Revitalization by ecosystem engineering: The species A. donax L. can be classified as “moderately salt‐tolerant” [155]. At 42 dS/m, the giant cane's overall growth is affected, but with zero mortality [155]. Gas exchange of giant reed leaves and their overall tolerance to salt is greater than in many food crops (like corn and rice) and energy crops such as Miscanthus, Populus, and Salix that are indigenous in regions where giant reed is now an invasive species [155]. Although A. donax L. is naturally tolerant, some research has tried to improve this tolerance to salts and select which varieties are best adapted to these stress conditions.

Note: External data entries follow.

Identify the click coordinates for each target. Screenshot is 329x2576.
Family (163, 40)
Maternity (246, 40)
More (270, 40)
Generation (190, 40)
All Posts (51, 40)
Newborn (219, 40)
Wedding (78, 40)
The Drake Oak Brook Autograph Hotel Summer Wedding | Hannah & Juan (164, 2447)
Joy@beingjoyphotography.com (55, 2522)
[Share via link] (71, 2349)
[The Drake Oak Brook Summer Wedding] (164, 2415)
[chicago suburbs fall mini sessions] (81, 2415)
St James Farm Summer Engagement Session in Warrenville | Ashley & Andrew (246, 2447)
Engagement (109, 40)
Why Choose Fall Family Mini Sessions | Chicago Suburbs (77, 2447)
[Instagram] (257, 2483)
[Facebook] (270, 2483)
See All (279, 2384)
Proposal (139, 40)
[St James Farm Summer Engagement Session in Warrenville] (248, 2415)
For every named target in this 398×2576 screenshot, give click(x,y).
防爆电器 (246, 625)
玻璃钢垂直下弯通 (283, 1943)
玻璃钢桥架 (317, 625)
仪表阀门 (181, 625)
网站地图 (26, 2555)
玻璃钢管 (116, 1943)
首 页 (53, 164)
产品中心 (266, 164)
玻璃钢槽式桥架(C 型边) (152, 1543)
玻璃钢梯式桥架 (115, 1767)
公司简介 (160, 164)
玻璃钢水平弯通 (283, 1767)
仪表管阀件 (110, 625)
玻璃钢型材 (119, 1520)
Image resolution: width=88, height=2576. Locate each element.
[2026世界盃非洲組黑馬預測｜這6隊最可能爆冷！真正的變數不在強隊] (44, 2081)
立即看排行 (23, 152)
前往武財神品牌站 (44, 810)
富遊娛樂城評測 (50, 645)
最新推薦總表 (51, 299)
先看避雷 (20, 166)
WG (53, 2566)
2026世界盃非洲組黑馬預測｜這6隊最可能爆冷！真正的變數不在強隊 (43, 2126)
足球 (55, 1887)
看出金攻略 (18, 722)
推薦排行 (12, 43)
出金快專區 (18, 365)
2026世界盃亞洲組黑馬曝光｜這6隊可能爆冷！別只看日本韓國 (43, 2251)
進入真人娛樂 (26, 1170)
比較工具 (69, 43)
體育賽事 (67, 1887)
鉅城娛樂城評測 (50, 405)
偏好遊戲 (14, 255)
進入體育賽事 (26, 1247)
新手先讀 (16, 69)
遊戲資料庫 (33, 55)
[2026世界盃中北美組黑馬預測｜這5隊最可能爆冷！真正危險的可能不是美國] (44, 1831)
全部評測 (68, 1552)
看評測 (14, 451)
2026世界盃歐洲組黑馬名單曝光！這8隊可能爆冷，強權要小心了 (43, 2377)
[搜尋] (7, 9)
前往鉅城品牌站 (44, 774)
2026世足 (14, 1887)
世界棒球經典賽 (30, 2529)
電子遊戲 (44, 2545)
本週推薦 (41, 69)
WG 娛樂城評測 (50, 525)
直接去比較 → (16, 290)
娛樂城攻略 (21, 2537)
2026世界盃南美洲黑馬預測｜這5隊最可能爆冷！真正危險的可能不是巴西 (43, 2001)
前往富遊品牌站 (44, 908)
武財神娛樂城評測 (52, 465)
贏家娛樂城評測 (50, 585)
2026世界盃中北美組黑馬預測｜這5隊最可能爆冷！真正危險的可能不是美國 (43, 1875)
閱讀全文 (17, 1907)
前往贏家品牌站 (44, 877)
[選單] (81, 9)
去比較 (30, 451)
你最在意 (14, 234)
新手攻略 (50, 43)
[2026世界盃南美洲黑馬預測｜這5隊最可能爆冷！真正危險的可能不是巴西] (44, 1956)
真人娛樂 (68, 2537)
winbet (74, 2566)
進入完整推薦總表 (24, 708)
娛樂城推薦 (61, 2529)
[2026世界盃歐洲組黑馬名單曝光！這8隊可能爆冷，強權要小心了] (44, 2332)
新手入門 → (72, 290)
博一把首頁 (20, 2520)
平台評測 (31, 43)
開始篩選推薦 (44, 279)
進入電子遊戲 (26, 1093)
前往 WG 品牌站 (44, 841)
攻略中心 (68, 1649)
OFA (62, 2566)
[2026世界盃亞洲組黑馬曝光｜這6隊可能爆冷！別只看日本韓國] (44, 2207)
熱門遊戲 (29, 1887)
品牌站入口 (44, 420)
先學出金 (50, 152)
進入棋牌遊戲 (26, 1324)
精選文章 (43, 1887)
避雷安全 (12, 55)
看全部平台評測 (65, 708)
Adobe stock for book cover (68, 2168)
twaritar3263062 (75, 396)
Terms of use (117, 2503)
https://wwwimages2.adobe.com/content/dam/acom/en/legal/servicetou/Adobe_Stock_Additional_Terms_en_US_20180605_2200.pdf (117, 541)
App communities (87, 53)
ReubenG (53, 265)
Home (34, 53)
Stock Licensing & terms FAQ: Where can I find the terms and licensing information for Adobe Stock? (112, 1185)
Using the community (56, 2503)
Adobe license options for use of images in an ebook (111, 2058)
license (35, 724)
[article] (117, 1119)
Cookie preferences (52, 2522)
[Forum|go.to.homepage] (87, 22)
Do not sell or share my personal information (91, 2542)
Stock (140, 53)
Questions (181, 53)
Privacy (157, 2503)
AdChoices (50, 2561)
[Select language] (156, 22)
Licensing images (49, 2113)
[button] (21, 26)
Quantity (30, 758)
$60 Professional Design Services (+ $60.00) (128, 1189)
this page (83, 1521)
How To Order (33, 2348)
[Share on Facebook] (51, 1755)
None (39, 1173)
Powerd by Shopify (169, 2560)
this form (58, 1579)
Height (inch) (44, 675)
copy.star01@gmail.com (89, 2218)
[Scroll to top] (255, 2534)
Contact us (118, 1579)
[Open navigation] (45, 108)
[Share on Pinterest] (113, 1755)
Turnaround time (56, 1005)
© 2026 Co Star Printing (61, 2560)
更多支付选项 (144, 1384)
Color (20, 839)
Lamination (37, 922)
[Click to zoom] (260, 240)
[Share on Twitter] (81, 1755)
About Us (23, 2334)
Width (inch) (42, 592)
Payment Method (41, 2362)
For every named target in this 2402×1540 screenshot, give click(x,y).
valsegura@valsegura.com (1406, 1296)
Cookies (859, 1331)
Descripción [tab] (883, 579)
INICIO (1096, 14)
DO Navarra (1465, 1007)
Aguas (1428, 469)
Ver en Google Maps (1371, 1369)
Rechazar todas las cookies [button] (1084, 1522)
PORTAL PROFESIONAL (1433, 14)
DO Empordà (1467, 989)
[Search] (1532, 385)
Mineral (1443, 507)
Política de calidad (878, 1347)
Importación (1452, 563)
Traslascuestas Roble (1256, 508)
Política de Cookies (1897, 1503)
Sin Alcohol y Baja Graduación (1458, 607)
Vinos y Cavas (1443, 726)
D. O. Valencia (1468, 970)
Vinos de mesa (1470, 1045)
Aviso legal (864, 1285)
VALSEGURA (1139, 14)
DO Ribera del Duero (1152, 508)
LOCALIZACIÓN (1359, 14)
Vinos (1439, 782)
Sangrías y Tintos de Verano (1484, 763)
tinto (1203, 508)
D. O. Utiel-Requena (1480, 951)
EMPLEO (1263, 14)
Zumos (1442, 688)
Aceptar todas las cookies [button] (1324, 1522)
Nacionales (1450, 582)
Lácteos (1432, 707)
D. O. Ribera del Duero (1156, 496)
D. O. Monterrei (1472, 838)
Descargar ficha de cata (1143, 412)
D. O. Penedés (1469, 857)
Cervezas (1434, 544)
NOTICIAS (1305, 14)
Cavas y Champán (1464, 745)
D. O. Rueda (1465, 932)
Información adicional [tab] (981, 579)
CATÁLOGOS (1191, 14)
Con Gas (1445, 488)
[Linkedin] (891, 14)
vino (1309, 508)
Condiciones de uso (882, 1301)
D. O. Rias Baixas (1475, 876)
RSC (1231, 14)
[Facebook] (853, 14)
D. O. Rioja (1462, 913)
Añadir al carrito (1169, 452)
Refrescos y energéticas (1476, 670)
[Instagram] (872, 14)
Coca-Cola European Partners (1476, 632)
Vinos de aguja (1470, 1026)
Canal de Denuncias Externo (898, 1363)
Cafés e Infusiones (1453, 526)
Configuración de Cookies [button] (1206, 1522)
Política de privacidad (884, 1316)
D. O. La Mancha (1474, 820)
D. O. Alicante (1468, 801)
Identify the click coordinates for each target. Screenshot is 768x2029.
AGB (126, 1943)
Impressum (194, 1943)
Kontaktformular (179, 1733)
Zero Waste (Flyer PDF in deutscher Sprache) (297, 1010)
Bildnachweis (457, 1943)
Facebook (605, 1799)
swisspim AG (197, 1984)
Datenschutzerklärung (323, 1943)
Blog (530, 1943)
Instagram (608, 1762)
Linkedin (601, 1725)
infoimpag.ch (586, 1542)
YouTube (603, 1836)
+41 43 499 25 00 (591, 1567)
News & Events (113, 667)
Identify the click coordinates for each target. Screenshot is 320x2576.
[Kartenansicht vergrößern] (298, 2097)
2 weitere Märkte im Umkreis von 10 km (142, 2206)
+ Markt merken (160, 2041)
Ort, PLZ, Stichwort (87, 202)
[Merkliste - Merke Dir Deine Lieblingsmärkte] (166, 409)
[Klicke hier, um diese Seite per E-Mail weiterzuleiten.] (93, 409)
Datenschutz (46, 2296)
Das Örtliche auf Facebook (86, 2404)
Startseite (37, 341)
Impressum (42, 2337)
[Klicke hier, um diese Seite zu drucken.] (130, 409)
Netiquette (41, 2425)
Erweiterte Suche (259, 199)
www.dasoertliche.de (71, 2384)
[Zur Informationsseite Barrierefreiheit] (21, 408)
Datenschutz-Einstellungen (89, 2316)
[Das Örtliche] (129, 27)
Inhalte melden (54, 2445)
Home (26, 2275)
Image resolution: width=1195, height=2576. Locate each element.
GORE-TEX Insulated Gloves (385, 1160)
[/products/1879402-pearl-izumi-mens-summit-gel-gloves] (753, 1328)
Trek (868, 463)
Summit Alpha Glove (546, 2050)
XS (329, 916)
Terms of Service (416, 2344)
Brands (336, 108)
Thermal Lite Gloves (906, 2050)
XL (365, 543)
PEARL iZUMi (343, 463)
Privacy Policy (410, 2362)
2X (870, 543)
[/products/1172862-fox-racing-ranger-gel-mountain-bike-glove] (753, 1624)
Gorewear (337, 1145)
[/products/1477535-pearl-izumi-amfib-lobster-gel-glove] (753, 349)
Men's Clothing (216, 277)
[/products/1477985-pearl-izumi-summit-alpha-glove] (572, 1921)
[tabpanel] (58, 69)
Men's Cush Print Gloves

Both salinity and water stress affect stomatal closure and eventually decrease the photosynthetic rate of this crop, but that some giant reed ecotypes are more tolerant to salinity than to water stress [156]. Also, the inoculation of arbuscular mycorrhizal fungi (Rhizophagus intraradices and Funneliformis mosseae) in giant reed can improve phosphorous extraction by the roots and the plant's overall tolerance to salinity. The plants' nutritional status has been improved along with the efficiency of nutrient use and response to saline stress conditions [157].

Miscanthus tolerance to saline conditions seems to be lower than that of giant reed. Biomass yields of Miscanthus spp. were reduced by 50% at 10.65 dS/m NaCl [158]. In greenhouse experiments, upland switchgrass showed low tolerance to 5 dS/m (with a reduction of 77% in the aboveground biomass, dry weight), while the lowland ecotype showed higher tolerance (with a reduction of 20% in the aboveground biomass, dry weight) [61].